Within the defense budget, a debate has been developing for some time between funding the personnel-related areas and the equipment-related areas. We get detail...
wfedstaff | June 3, 2015 7:07 am
By Suzanne Kubota
Senior Internet Editor
FederalNewsRadio.com
The Defense Department is vowing to cut administrative costs so there’s more money for combat support long term.
The problem, of course, is where to make the cuts.
Todd Harrison, a senior fellow at the Center for Strategic and Budgetary Analysis, makes the argument in a new report the dilemma a new form of the “guns and butter debate.”
In the past, Harrison told Federal News Radio, guns versus butter implied weighing funding for domestic against defense spending. Now, he said, it’s internal.
He defines the “butter” as paying for the “care and welfare of the people: pay and benefits and healthcare”. On the other side is “the guns part of the budget, which pays for equipment and buying next generation weapons systems and training and operations.”
“Going into the future,” said Harrison, “these two different halves of the budget are increasingly going to be at odds with each other.”
Harrison talked about some of the areas he expects to see cuts.
Harrison points out in his report “DoD provides healthcare and health insurance coverage to 9.6 million eligible beneficiaries, including active-duty troops, retirees, members of the Guard and Reserve, and dependents.”

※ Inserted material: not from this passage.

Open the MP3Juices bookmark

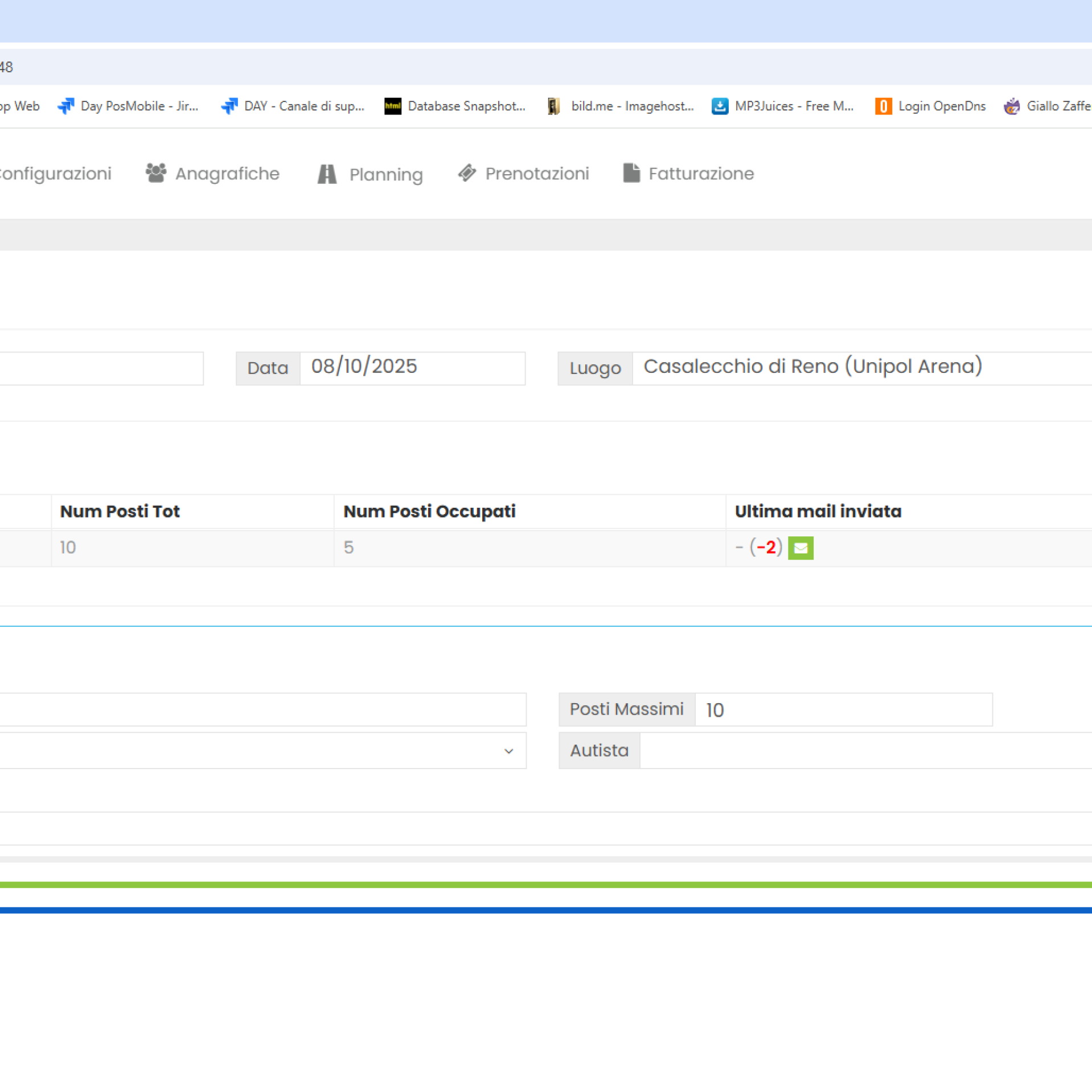point(783,106)
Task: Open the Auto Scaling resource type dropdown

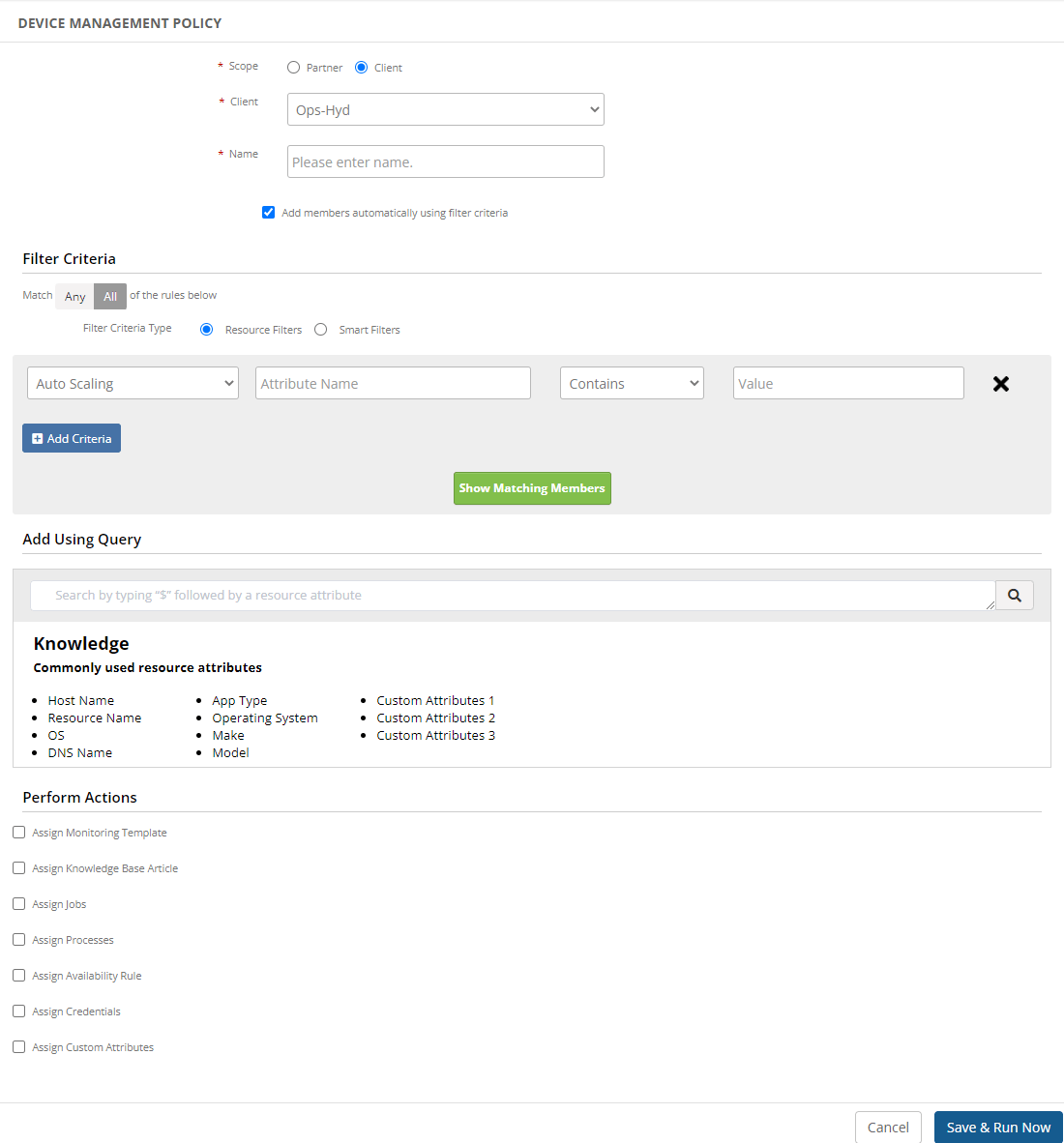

Cutting care or raising costs has been a political third-rail: don’t touch it if you know what’s good for you. Harrison said that will need to change. “If they don’t, if these trends are allowed to continue, the butter part of the budget like healthcare, are going to grow so much that it’s going to be squeezing out investments in modernizing our force.”
Harrison said there’s a very good reason for the services to find the cuts: a rebate, of sorts.
They’re not just taking money out of the service’s budgets. What they’re doing is they’re saying “if you can cut some of your administrative and overhead costs,” and they’re asking each of the services to do about a billion dollars or so in the next budget for fiscal year ’12, “if you can cut that money out of administrative costs, we will then let you reinvest that within your own budget in modernization initiatives.”
So money cut won’t be money lost, said Harrison. “They actually get to reinvest it in themself.”